Многие дети, пережившие насилие, говорят: «Когда я думаю об этом [о насилии], мне плохо, поэтому я не хочу об этом думать и говорить». И это совершенно понятно: когда человеку больно и страшно от воспоминаний, он избегает их и таким образом оберегает себя от боли – так работает самозащита. Однако это приводит к тому, что у него возникает устойчивый паттерн избегания и он подавляет отрицательные эмоции и мысли, не прорабатывая их. Хотя подавление и приносит временное облегчение, оно также требует массы усилий, в долгосрочном смысле непродуктивных, поскольку проблема остается не решена и служит постоянным источником боли. Когда дети постарше говорят мне, что не хотят думать о насилии и предпочли бы о нем забыть, я отвечаю, что лучший способ оставить болезненные воспоминания в прошлом – признать их наличие и разобраться в них. Я объясняю, что если человек бежит от воспоминаний, то может возникнуть «эффект парового котла»: мысли, воспоминания и ощущения, связанные с насилием, долгое время «кипят под крышкой» и в какой-то момент могут неожиданно «взорваться».

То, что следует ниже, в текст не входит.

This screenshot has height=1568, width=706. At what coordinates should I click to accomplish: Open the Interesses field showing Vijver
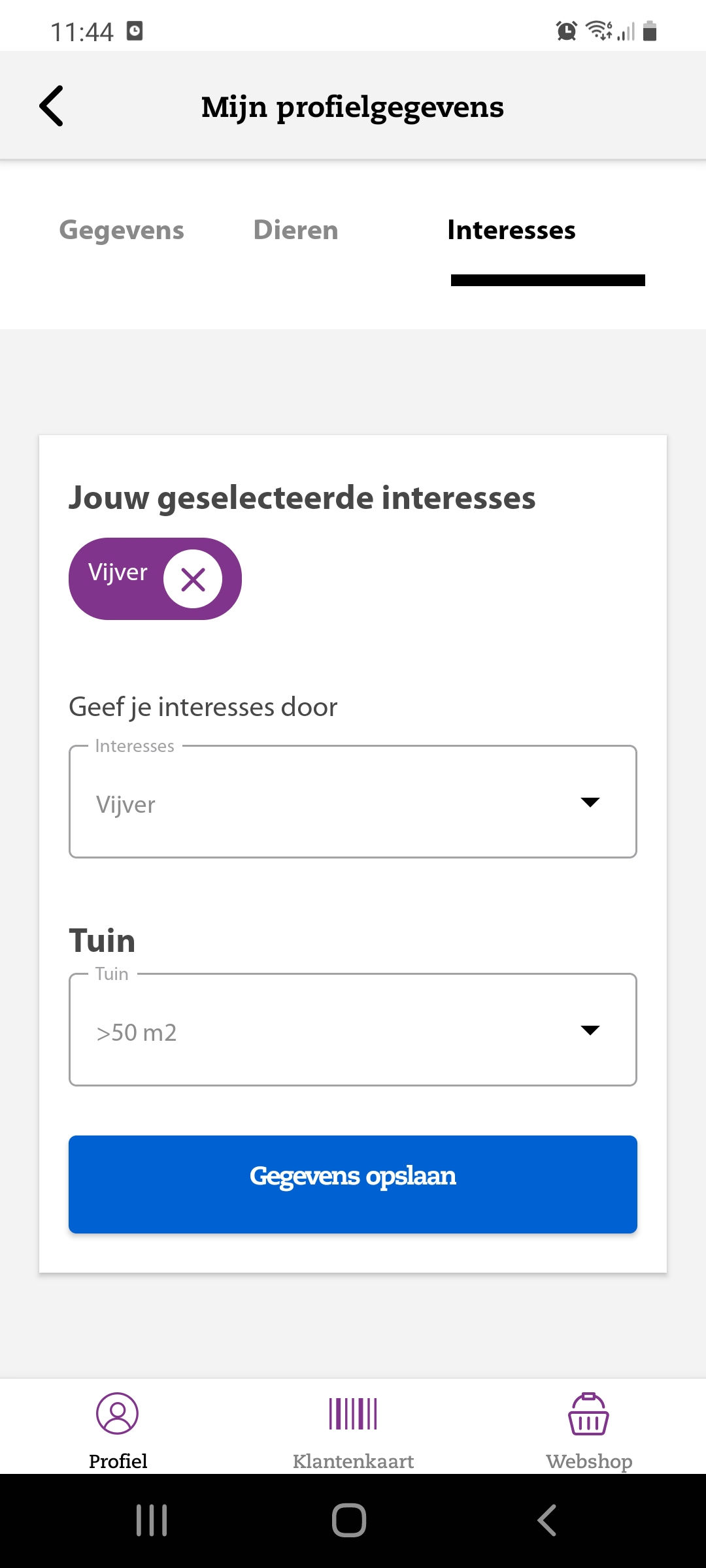(353, 802)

Конечно, не нужно заставлять детей говорить о насилии, если они к этому не готовы. Результатом такого давления станут либо поверхностные (приспособительные) ответы, которые ребенок дает, чтобы угодить вам, либо вспышка возмущения и отказ от контакта. Необходимо дать детям возможность двигаться в комфортном для них темпе, прибегая к разным типам коммуникации (вербальной, невербальной и игровой). С другой стороны, излишне потакать их уклоняющемуся поведению тоже не стоит, поскольку это закрепит такой паттерн.

Помимо явного избегания, дети могут использовать и другие методы для подавления воспоминаний о травмирующем событии. Моя очень хорошая подруга и двое ее детей несколько лет назад попали в автомобильную аварию. Старший ребенок получил серьезные физические травмы, когда его выбросило из машины, у младшего же не было ни царапины. Спустя некоторое время я разговаривала с младшим о произошедшем, и он говорил об аварии подробно, быстро и энергично – как делал уже около трех недель подряд. Однако рассказывал он так, будто это был сюжет фильма, будто это случилось с кем-то другим – его дистанцированная позиция уменьшала воздействие стресса. Ему потребовалось много времени, чтобы в полной мере пережить ситуацию. Постепенно он научился говорить об аварии «изнутри», проживать обуревавшие его тогда чувства еще раз, называть их и не впадать в подавленное состояние.